## ACTION ITEM
Locate the word "card" in the material, then show every line that holds it.

╔══

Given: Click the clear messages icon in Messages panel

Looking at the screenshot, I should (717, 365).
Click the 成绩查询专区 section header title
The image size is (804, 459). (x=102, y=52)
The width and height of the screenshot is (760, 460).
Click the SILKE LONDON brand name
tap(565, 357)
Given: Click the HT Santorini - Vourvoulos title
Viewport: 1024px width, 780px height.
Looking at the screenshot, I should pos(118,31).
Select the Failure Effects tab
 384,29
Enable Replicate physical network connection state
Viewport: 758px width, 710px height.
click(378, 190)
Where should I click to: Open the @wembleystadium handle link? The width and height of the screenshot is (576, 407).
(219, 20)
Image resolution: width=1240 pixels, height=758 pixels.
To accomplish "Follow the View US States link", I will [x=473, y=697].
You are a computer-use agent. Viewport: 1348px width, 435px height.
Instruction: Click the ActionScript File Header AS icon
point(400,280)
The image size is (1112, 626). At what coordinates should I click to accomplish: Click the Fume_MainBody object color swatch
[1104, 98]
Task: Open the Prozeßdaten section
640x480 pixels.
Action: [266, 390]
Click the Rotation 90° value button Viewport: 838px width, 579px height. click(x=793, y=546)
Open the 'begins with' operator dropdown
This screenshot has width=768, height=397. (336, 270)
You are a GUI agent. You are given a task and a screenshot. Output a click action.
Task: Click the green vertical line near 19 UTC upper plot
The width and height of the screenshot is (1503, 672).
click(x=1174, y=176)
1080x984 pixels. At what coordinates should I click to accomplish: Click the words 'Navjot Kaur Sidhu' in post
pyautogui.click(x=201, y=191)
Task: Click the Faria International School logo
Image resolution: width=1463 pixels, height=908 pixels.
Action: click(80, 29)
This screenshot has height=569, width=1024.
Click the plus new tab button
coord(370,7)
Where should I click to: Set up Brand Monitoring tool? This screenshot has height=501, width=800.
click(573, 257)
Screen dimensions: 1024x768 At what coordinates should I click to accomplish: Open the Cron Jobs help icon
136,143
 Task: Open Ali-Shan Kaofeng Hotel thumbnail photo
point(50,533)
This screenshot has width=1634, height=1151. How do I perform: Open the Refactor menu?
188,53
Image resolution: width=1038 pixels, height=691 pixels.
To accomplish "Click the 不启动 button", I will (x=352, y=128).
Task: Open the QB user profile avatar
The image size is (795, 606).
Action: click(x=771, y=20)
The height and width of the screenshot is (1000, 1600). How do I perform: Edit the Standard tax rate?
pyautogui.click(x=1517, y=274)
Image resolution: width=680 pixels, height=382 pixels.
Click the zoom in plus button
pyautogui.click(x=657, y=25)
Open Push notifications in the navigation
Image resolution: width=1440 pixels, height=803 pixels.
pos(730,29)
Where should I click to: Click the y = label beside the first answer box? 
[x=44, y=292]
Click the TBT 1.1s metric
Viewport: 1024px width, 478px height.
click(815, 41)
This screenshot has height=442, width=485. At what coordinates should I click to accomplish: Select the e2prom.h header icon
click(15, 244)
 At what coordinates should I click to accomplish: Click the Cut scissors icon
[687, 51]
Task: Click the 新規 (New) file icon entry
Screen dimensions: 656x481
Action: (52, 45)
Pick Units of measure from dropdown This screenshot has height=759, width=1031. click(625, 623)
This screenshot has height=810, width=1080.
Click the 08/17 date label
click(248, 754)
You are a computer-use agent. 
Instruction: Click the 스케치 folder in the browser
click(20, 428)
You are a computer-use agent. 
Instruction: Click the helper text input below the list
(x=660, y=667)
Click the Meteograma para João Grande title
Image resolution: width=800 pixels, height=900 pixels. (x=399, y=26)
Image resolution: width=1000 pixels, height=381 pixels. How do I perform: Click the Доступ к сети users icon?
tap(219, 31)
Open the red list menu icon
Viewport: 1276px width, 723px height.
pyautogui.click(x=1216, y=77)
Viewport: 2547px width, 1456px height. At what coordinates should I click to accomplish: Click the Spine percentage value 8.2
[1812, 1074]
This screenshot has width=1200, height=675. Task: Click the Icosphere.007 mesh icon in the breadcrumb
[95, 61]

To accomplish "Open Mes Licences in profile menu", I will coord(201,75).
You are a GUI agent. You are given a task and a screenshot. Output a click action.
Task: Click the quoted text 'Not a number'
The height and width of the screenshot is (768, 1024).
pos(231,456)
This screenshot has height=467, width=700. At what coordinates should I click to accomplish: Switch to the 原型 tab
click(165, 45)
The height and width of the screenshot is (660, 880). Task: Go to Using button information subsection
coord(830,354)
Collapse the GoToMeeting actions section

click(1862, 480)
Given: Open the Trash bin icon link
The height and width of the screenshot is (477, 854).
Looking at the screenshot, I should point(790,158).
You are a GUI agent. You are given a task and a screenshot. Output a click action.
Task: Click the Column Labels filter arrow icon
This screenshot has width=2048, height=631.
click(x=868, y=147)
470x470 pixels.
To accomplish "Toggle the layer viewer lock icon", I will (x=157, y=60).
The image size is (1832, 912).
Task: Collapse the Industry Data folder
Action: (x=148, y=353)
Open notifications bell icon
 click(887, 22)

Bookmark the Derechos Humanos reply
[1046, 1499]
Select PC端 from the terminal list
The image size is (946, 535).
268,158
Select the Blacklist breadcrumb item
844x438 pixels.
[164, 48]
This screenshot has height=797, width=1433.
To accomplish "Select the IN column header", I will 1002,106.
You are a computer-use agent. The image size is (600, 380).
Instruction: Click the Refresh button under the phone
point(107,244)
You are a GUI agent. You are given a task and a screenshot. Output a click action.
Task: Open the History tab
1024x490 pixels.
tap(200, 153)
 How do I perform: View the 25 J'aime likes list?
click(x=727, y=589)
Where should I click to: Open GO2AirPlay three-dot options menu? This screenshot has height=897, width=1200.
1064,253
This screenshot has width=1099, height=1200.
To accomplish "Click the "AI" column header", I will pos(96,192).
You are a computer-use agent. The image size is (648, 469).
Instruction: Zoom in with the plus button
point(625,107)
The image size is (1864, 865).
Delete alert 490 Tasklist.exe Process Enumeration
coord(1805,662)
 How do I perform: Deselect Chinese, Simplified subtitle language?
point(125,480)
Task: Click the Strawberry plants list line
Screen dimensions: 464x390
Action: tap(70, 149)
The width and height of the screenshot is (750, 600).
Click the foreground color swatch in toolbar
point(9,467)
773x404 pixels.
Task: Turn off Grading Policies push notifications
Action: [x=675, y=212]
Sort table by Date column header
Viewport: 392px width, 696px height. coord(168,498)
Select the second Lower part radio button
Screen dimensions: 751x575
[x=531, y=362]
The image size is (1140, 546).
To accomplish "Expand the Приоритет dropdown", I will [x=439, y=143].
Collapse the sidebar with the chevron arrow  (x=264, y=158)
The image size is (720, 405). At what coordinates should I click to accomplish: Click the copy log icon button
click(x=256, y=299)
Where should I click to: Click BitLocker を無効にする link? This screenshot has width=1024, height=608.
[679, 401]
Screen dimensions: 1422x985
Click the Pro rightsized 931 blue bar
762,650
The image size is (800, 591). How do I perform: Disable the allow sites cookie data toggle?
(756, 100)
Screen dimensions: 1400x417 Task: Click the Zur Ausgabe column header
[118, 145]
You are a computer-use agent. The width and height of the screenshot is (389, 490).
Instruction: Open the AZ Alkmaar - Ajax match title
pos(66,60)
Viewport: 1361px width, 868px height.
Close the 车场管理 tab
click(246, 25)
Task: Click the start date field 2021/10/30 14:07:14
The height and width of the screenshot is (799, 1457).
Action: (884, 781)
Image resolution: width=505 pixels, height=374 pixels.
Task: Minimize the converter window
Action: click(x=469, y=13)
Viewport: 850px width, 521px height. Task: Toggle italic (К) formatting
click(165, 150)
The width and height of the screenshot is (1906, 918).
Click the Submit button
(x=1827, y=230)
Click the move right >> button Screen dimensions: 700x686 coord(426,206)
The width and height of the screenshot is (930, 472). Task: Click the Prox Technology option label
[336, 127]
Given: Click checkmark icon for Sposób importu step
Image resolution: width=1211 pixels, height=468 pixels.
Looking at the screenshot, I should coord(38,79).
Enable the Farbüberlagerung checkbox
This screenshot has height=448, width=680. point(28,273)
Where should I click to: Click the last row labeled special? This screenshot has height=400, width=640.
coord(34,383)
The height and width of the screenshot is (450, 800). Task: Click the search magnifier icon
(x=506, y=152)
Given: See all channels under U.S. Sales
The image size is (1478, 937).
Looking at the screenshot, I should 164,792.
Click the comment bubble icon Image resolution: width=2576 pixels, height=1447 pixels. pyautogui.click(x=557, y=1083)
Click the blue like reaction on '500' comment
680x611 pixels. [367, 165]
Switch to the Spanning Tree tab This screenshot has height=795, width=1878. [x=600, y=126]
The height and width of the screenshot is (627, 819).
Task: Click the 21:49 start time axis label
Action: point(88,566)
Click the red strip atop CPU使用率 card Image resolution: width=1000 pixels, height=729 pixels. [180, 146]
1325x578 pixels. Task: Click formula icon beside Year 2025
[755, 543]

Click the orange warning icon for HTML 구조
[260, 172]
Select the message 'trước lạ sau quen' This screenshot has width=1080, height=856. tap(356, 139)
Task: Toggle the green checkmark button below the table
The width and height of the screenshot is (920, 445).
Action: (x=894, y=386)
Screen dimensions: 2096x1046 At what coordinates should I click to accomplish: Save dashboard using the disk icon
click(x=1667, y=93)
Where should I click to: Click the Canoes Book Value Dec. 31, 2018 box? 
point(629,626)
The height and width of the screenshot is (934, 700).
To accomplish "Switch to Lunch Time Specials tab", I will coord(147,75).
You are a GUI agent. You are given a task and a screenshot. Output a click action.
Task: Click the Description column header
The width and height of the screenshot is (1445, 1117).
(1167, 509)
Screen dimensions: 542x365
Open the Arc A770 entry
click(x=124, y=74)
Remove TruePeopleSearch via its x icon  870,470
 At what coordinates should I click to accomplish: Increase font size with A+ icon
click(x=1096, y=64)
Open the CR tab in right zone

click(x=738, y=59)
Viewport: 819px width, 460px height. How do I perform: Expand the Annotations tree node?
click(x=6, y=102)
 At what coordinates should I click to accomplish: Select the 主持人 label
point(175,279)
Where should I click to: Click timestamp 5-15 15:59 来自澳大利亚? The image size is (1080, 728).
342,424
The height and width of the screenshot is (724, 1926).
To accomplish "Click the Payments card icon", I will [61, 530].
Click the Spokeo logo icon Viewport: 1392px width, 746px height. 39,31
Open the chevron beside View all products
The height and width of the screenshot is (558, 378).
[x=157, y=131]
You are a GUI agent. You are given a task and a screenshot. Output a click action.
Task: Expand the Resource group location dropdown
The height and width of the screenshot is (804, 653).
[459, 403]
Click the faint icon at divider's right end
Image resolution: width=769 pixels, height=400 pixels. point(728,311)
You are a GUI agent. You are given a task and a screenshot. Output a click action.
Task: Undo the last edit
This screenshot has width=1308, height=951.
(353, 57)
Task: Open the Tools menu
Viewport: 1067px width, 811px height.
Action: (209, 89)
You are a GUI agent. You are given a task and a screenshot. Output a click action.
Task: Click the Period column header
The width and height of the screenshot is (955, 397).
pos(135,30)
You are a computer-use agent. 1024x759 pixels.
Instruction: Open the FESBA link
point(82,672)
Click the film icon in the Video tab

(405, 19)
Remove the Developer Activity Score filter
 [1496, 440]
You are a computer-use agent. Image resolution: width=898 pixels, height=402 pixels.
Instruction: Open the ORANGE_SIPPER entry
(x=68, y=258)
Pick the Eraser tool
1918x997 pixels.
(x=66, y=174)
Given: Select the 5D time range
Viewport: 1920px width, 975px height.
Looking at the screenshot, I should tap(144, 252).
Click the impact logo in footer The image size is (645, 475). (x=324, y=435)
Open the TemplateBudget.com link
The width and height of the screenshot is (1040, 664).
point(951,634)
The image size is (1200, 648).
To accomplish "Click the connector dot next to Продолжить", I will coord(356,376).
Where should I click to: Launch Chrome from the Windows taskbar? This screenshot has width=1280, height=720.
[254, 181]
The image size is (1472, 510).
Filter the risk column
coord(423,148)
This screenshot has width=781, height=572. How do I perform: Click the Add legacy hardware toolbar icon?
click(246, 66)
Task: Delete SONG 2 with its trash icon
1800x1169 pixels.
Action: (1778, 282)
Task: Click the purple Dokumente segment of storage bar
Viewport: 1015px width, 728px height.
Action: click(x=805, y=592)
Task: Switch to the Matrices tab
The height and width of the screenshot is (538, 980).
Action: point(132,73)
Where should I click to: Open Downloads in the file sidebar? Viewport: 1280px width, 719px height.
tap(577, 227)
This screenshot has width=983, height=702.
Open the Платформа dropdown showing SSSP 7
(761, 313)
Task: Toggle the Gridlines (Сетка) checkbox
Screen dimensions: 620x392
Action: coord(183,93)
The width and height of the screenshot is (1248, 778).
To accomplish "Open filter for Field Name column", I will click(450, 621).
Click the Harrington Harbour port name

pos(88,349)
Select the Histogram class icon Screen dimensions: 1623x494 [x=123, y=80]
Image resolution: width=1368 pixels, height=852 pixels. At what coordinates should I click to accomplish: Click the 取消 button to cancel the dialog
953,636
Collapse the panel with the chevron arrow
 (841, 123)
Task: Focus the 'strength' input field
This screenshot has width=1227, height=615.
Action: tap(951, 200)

╚══

## ANSWER SECTION
Click the red strip atop CPU使用率 card Image resolution: width=1000 pixels, height=729 pixels. [180, 146]
To accomplish "Click the Payments card icon", I will [61, 530].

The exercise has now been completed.